Single-cell analysis is a critical approach for extracting nuanced biological insights. Combinatorial barcoding is a highly efficient method for scRNA-seq at scale, offering both sensitivity in gene detection and flexibility in sample input. However, this approach becomes challenging when working with sample inputs of fewer than 100,000 cells. To address this limitation, we have developed a modified fixation and cell capture method optimized for low-input samples while maintaining compatibility with combinatorial barcoding. This advancement allows researchers to fix, store, and barcode cells efficiently without requiring costly or specialized instruments.

The Low Input Fixation method enables the fixation and profiling of up to 384 samples in parallel, significantly reducing workflow duration while ensuring consistent handling. This minimizes both experimental variability and the burden of scaling. Fixed samples remain stable at -80℃, and capture efficiency remains consistently high for inputs as low as 10,000 cells. The workflow is designed to maximize sample recovery while providing accurate and comprehensive transcriptional profiling. To validate this approach, we applied it to a cancer drug screening panel, utilizing cell input amounts ranging from 10,000 to 20,000 cells per treatment.

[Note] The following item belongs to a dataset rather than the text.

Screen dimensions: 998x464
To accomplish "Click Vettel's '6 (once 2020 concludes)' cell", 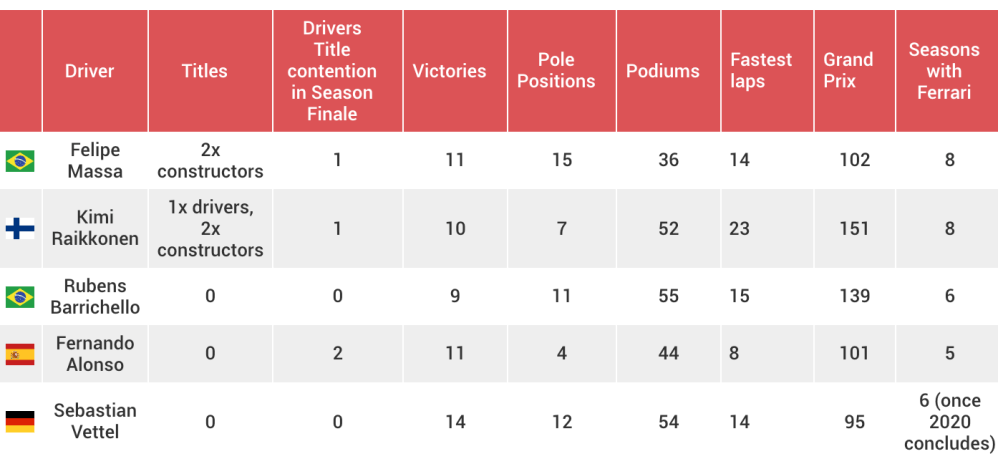I will [949, 421].
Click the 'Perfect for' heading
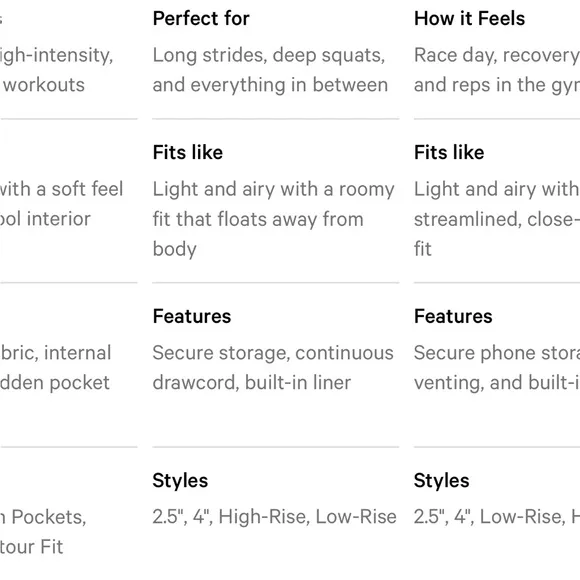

Robust cell capture minimizes cell loss during drug perturbations, leading to consistent gene detection. Whole transcriptome analysis using Evercode WTK identifies gene expression changes associated with each drug class and cell type. The results validate putative drug targets within the panel and demonstrate that panel-based perturbation allows for the scalable detection of off-target effects. The stability and efficiency of this method make it a powerful tool for studying transcriptional responses in low-input single-cell experiments.

This work demonstrates that combining low-input fixation with combinatorial barcoding enables high-throughput cancer drug and compound screening. By facilitating the efficient processing of low-input samples, this method expands the applicability of single-cell transcriptomics to a broader range of biological and clinical studies.